A questo punto Fazio non può non agganciarsi all’altra metà di questa rivoluzione, Elena che per la prima volta ha messo in luce che chi uccide le donne, chi commette un femminicidio non può essere definito banalmente “mostro” che è qualcosa di eccezionale, fuori dalla norma, quando invece, spesso chi uccide, gli uomini che uccidono per amore e in nome dell’amore sono persone normali, che si possono incontrare e conoscere nella vita in una normale quotidiana esistenza; corre, dunque, l’obbligo di controllare i modelli radicati diffusi, le fragilità di tutti ma soprattutto dei maschi, vedere quello che non funziona e cercare di capirlo e combatterlo.

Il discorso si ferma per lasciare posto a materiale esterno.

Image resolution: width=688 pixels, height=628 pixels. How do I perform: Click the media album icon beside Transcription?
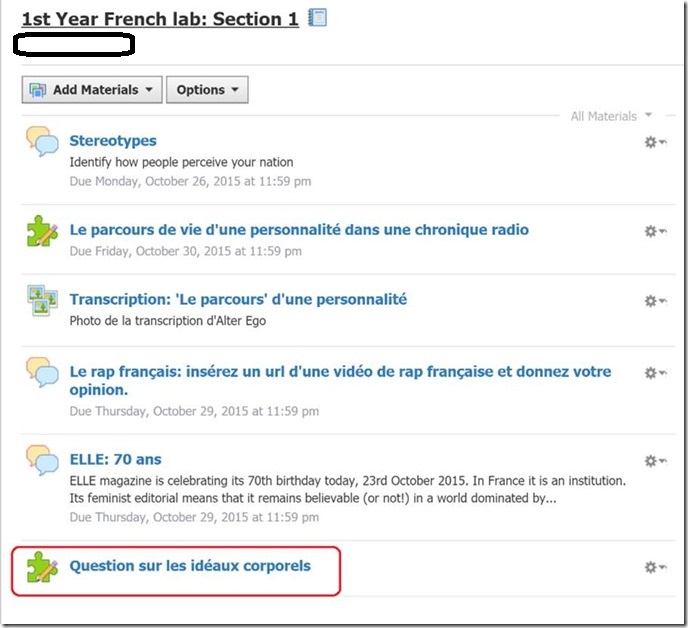click(42, 301)
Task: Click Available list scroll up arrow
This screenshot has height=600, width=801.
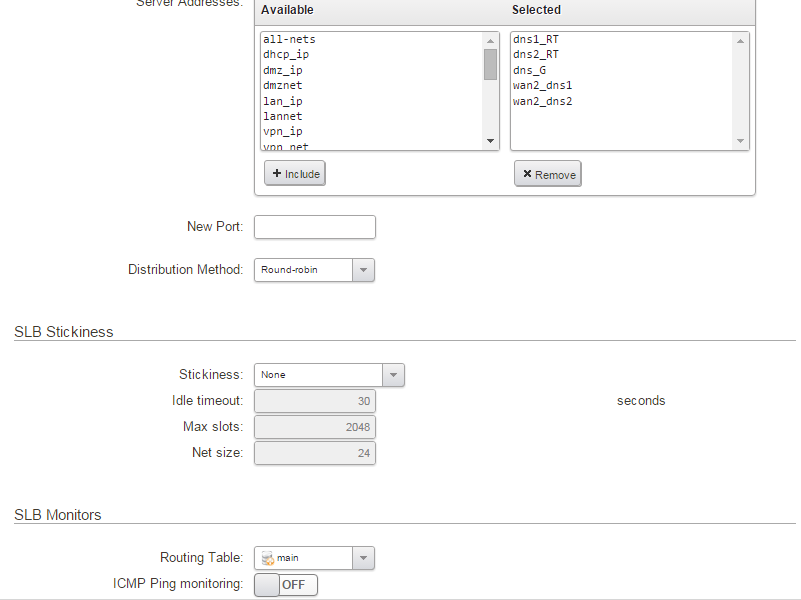Action: click(491, 40)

“Il mostro è qualcosa di eccezionale, mentre il caso di Giulia come in quasi tutti i femminicidi, stiamo parlando di normalità, quindi dovremmo capire quelle che sono le cause che portano una persona normale a commettere tali gesta, e lì bisogna agire su tanti punti, inviterei ad utilizzare molto di più canali comunicativi tra genitori e figli, cercando di non essere amici, di essere comunque un educatore anche severo ma che cerca di capire quali sono le reali esigenze e magari anche invadendo un pò la privacy, non tantissimo, non nel mio caso in cui le ho dato troppo respiro, conoscendo Giulia molto giudiziosa, ho lasciato sempre fare e non volevo entrare nella sfera però un minimo di aumento della collettività con i figli, con gli amici, questo probabilmente permette di raccogliere di più le informazioni e avere il quadro generale, forse riuscendo a capire il quadro psicologico dei nostri figli, capire se hanno delle debolezze, capire se potrebbero diventare relazioni potenziamente pericolose“.

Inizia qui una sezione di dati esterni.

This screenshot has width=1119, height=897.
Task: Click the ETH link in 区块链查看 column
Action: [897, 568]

Il discorso di Gino Cecchetin sarà letto nelle scuole, suggerimento di Zaia, accolto anche dal Ministro dell’istruzione e del Merito, segno di un cambiamento, segno di un destino particolare in quelle parole messe insieme non per caso ma per una strada fatta di impegno per questa battaglia, magari fondando una associazione per diffondere un pensiero nuovo, cominciando nelle scuole a provare a coinvolgere tutti i bambini e i ragazzi.
Alla fine del suo discorso che ora arriverà in tutte le scuole, questo papà speciale dice:
“Io non so pregare, ma so sperare:
ecco voglio sperare insieme a te e alla mamma,
voglio sperare insieme a Elena e Davide
e voglio sperare insieme a tutti voi qui presenti:
voglio sperare che tutta questa pioggia di dolore
fecondi il terreno delle nostre vite
e voglio sperare che un giorno possa germogliare.
E voglio sperare che produca il suo frutto d’amore, di perdono e di pace“.
E così prima che un nuovo fortissimo abbraccio dello studio saluti Gino Cecchetin (anche Fazio che è sempre titubante nelle esternazioni fisiche per non cadere in un giudizio troppo semplicistico della tv del dolore è apparso fisicamente tentennante nel voler dare un abbraccio a questo papà che fa davvero venire la voglia di stringerlo, per stringersi alla sua battaglia, alla sua volontà di cambiamento e al suo dolore immenso), nel momento del suo congedo un pò a disagio per essere chiaramente in un mondo che non gli appartiene, il padre di Giulia ancora non ha parole di odio, di vendetta, di richiesta di giustizia per Giulia…ANZI regala ancora una volta uno spazio vitale a parole pregne di dolcezza e di amore…dedicate a tutti i maschi di non risparmiarsi nell’amore e di dire semplicemente “ti amo” a chi si ha accanto, dirlo sempre, ripeterlo perchè è importante e forse ai suoi occhi e nel suo cuore ormai solo e orfano di due amori importantissimi, è necessario per non essere una maledetta occasione persa!